You may be concerned that your child, or a child you know, is undergoing some behavioural changes and may be involved in drugs or knife crime.
Common warning signals may indicate that a young person is involved in something that could cause them harm are:
They have become withdrawn from family and school.
There is a change in their behaviour… they may be skipping school or their behaviour may have deteriorated.
They have lost interest in hobbies and old friends and are now hanging around with a new group and staying out late.
They’re vague about where they are going or where they have been.
They’ve become secretive and defensive, particularly about what’s in their bag. They might even have told you that they need to carry a knife for protection.
They have taken kitchen knives from home, hiding them in their bag or coat.

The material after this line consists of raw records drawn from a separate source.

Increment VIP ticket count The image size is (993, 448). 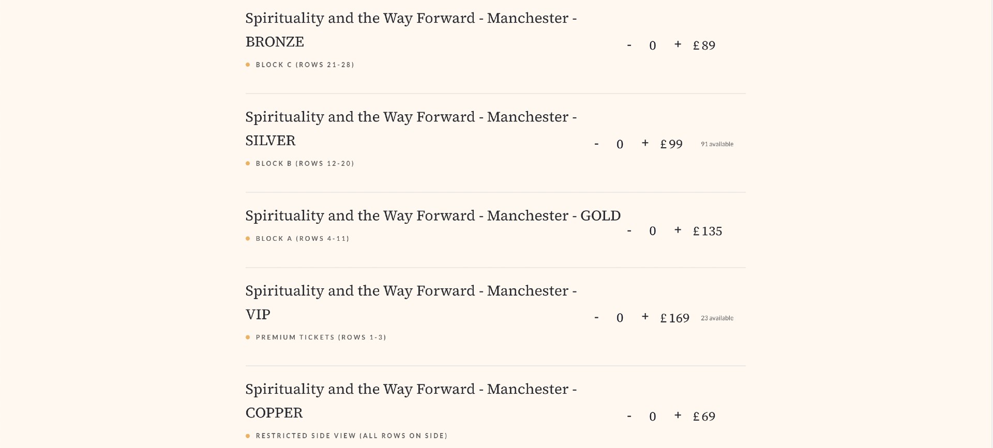point(645,317)
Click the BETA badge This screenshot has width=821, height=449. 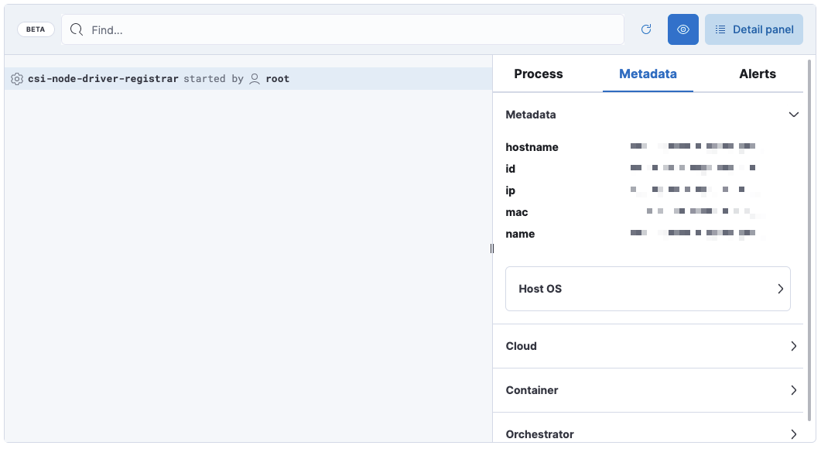pos(36,29)
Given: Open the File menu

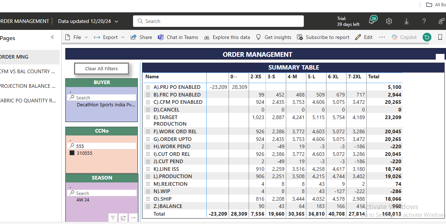Looking at the screenshot, I should tap(77, 37).
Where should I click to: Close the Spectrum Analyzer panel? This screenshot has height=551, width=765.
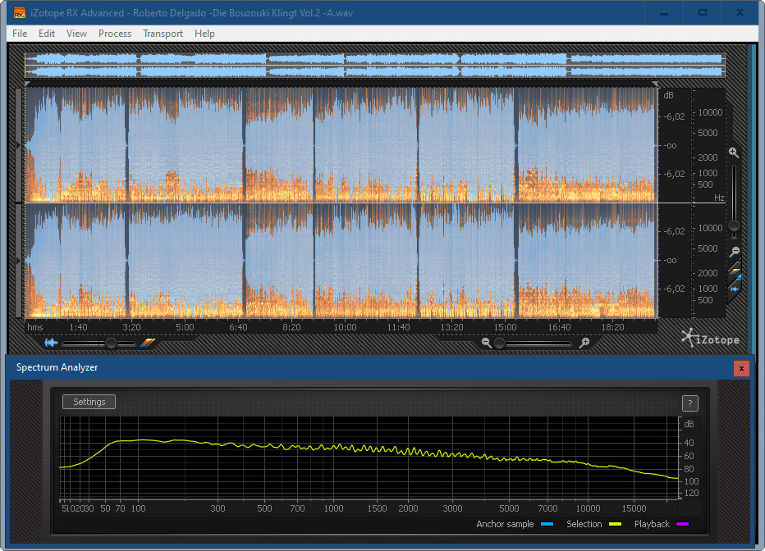pyautogui.click(x=741, y=368)
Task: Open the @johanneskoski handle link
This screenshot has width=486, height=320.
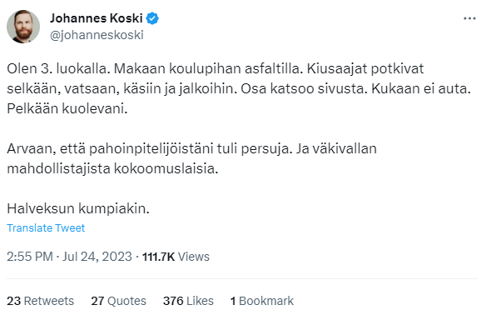Action: [x=97, y=35]
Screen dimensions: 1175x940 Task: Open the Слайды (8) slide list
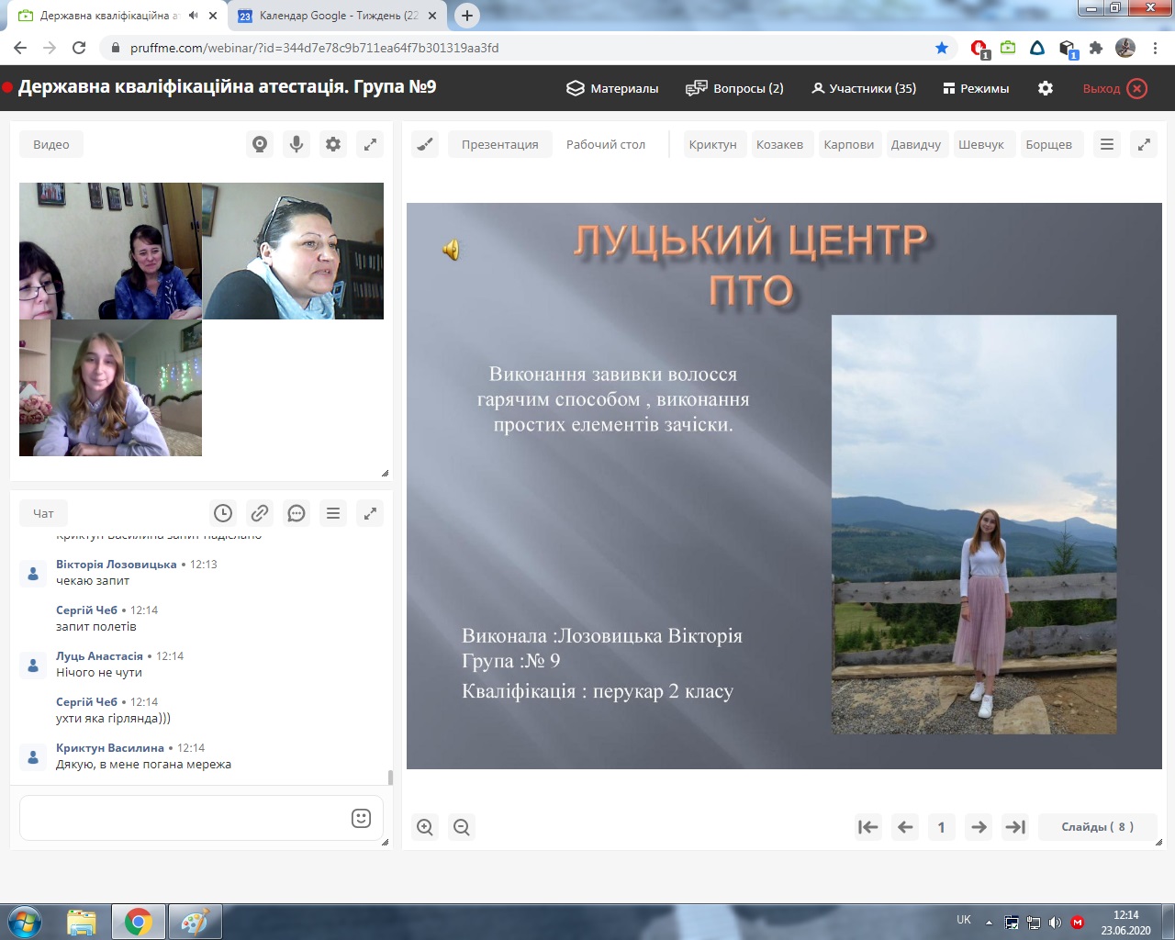(1097, 827)
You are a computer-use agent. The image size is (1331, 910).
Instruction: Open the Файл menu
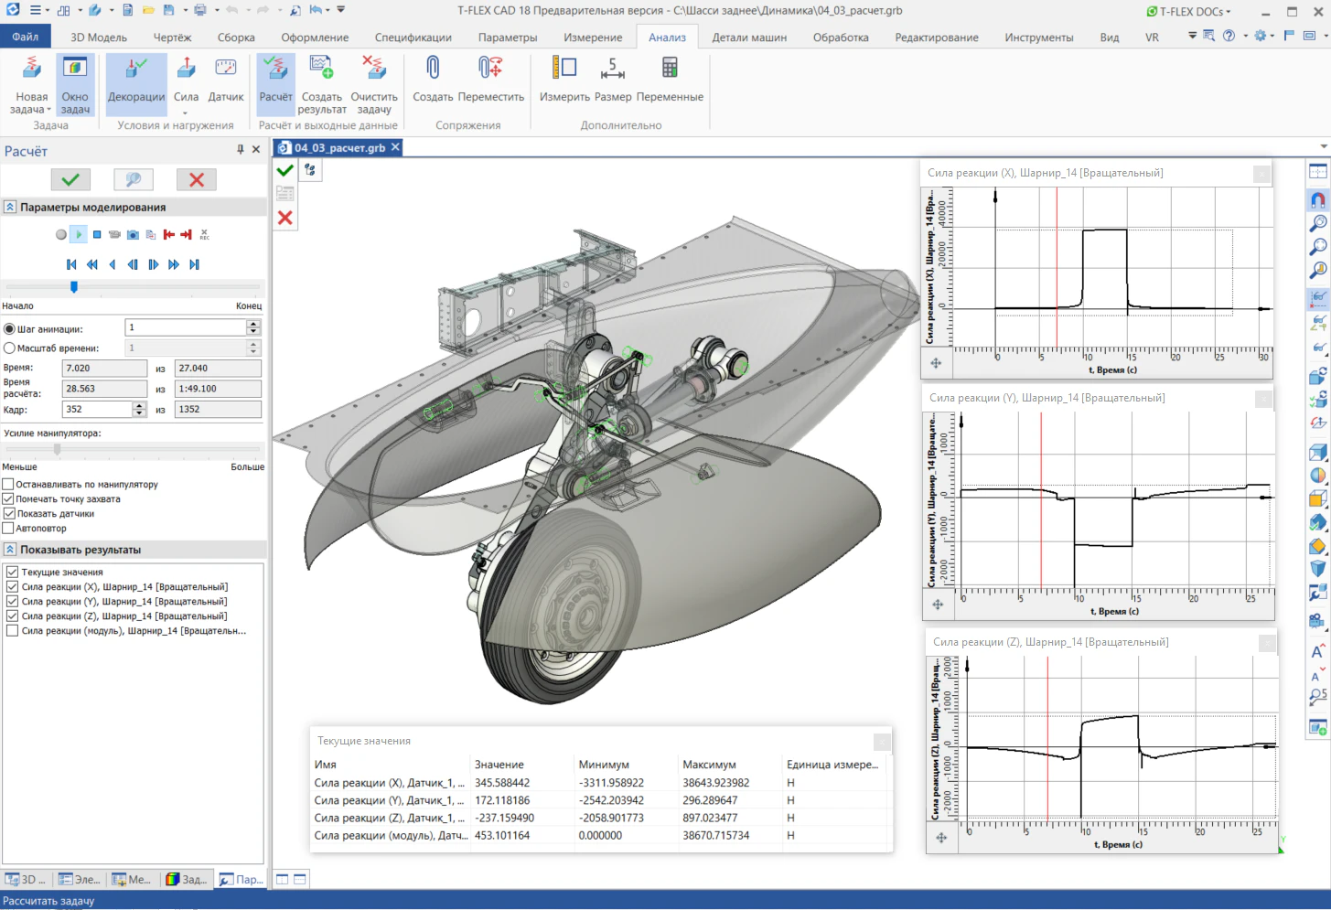point(26,37)
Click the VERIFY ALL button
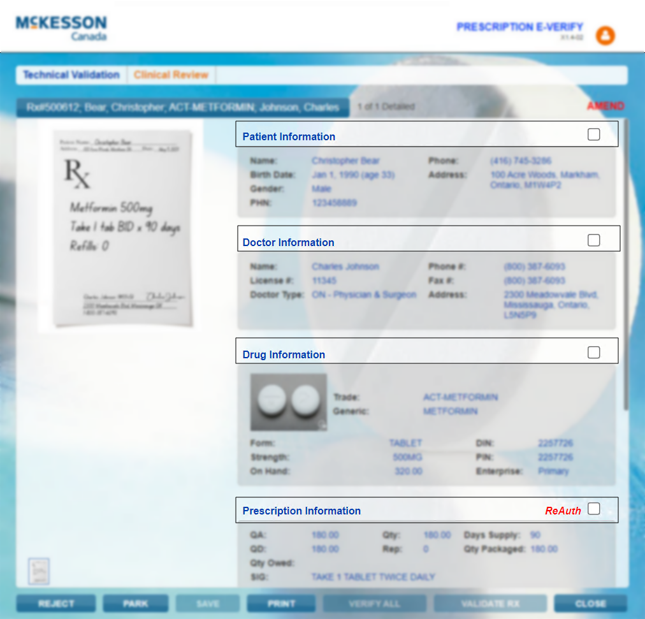Screen dimensions: 645x619 374,603
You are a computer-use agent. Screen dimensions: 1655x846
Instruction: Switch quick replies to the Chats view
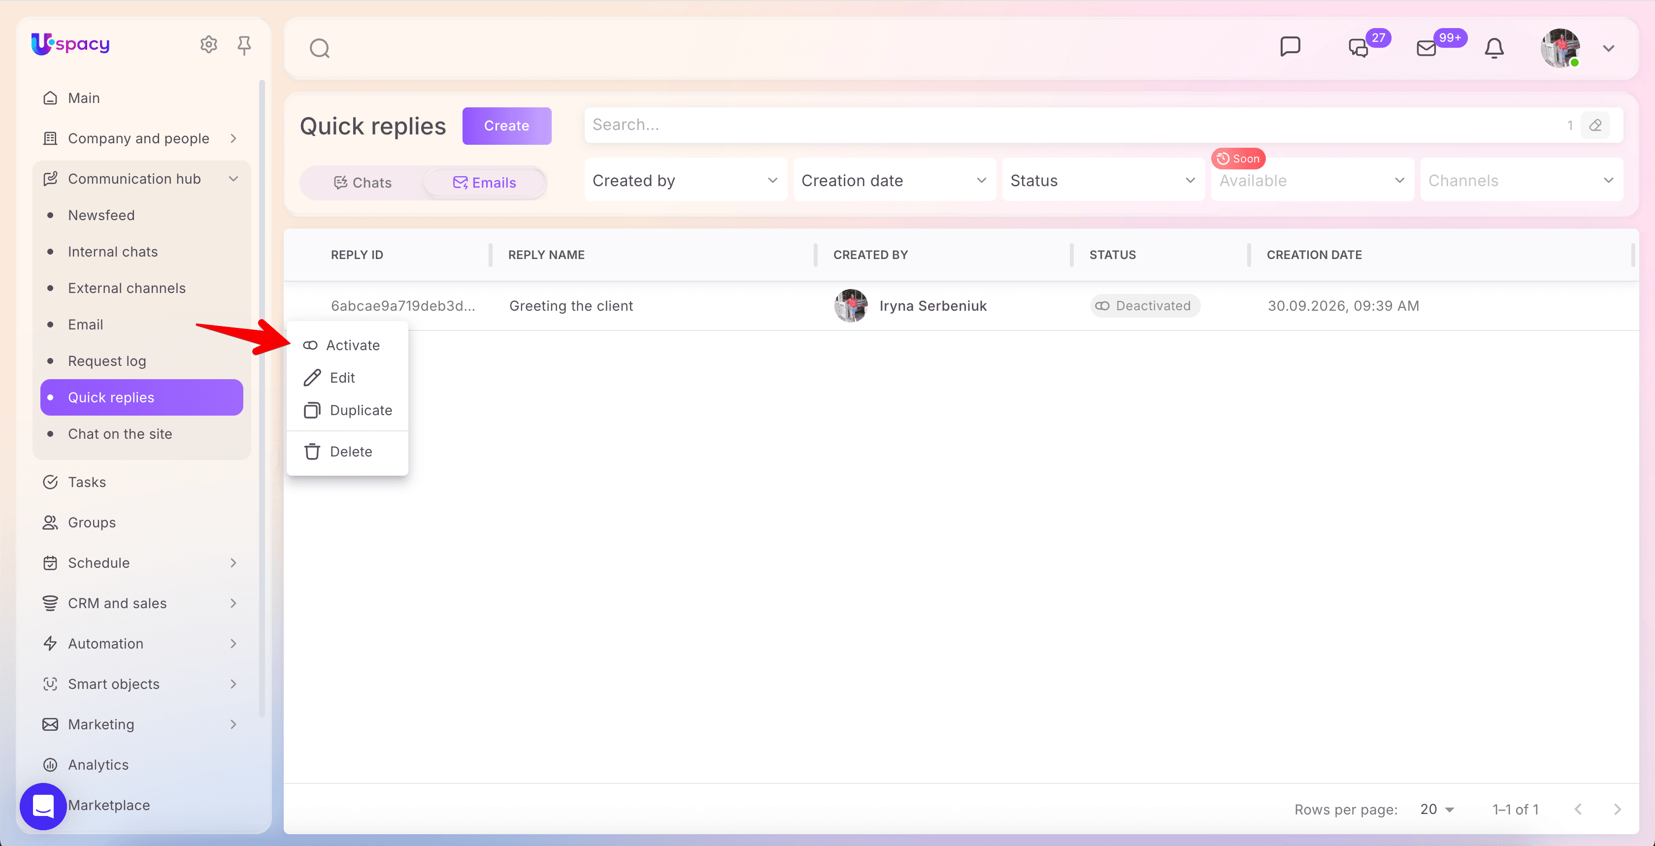(363, 182)
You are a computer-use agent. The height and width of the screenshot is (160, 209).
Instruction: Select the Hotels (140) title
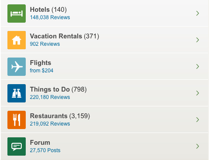point(48,10)
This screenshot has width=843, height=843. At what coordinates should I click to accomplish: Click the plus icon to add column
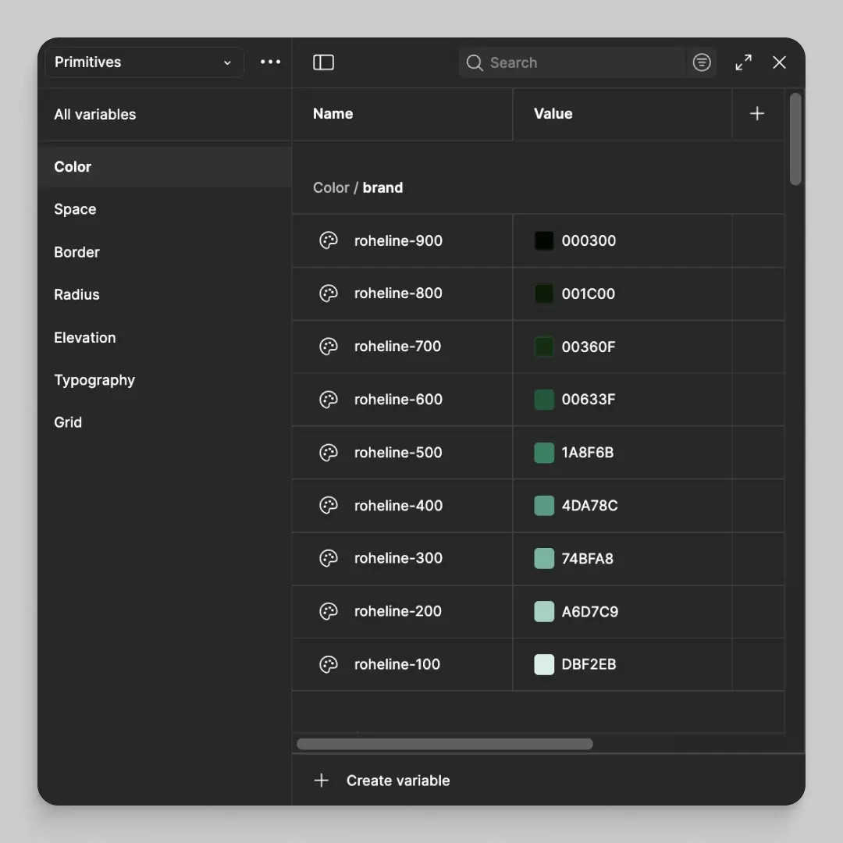tap(756, 114)

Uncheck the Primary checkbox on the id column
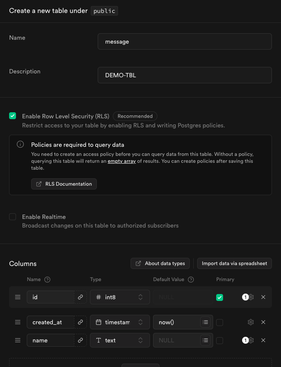tap(220, 297)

If this sounds like your child, please talk to them. Some young people carry a knife because they feel worried, so it’s really important you tackle the reasons for choosing to carry a knife together and reassure them that help is out there and carrying a knife is not the answer. You should also make them aware of the risks and consequences of carrying a knife.
Pick a place and a time where you can comfortably chat together. They might be reluctant to talk to you, so it might help to start by watching a relevant video or news article, ask them what they think to get the conversation going. Ask them if they understand what knife crime is about. Be patient, get them talking, reassure them that they can be honest with you about their fears and worries. You are there to listen and support them.